• _What to work on_
Apart from the pictures, every entry below must be given again exactly.
● ● ●
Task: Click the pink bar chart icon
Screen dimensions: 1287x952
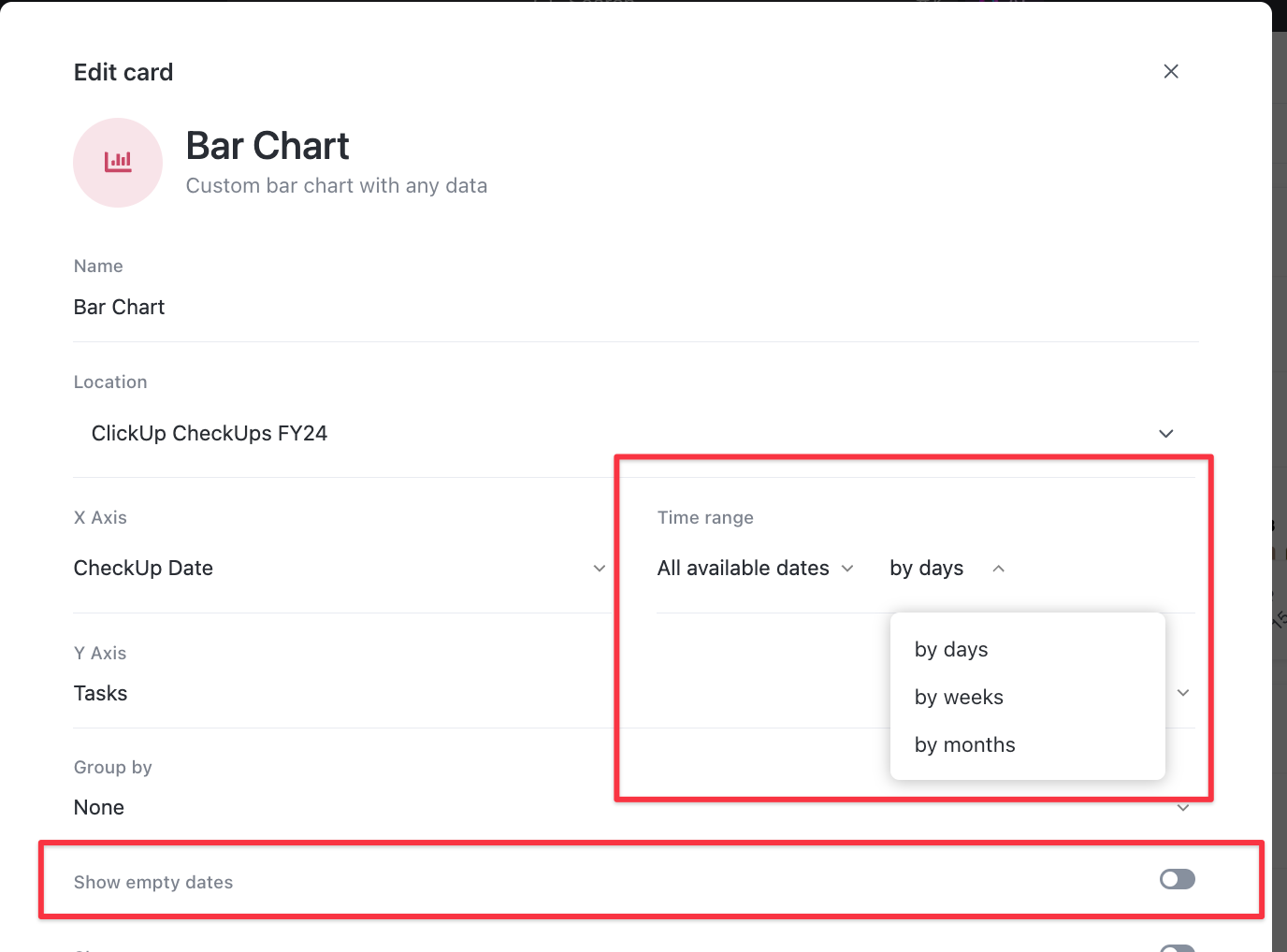Action: click(118, 163)
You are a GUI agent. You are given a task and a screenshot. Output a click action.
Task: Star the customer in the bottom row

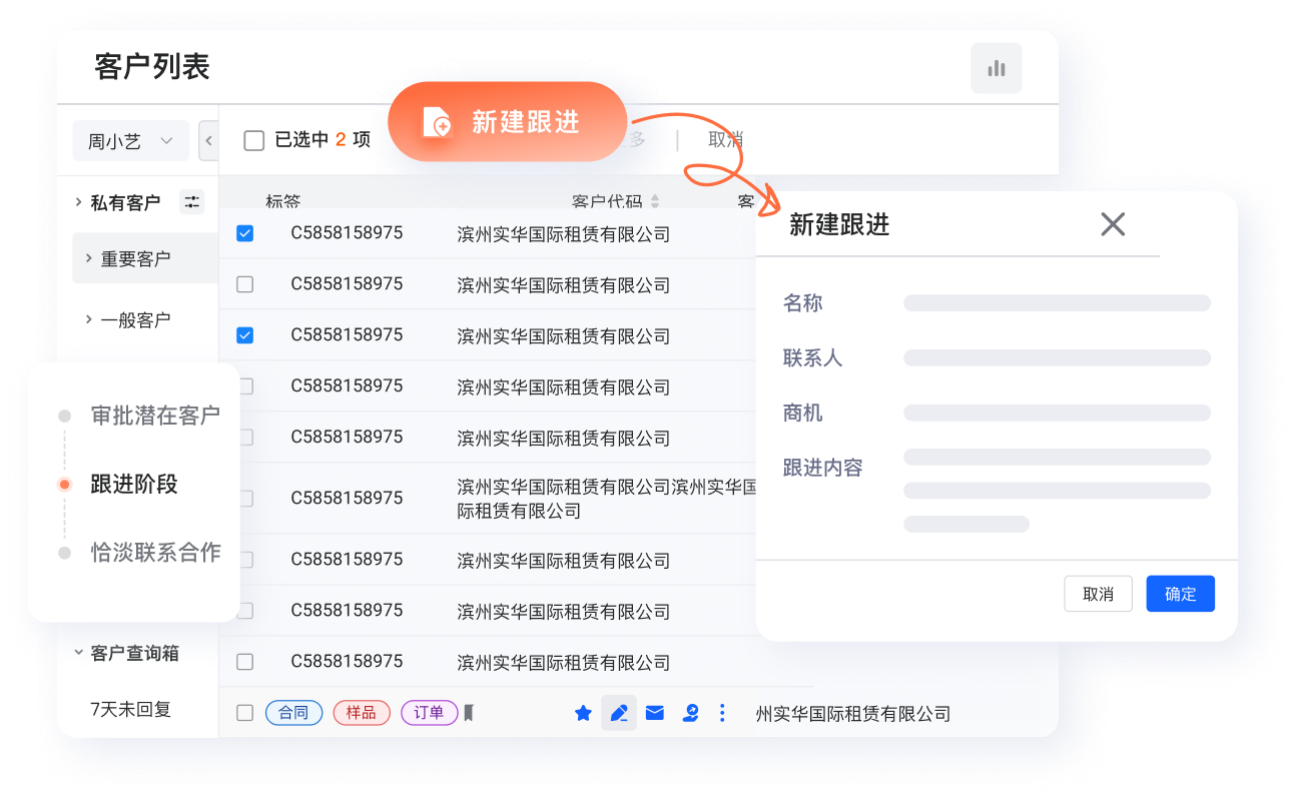(x=583, y=713)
● ● ●
• _Solution for this problem_
Task: Click the pink bar chart icon
Screen dimensions: 1287x952
Action: click(118, 163)
You are a GUI agent. You are given a task and a screenshot. Output a click action.
Task: Star the customer in the bottom row

(x=583, y=713)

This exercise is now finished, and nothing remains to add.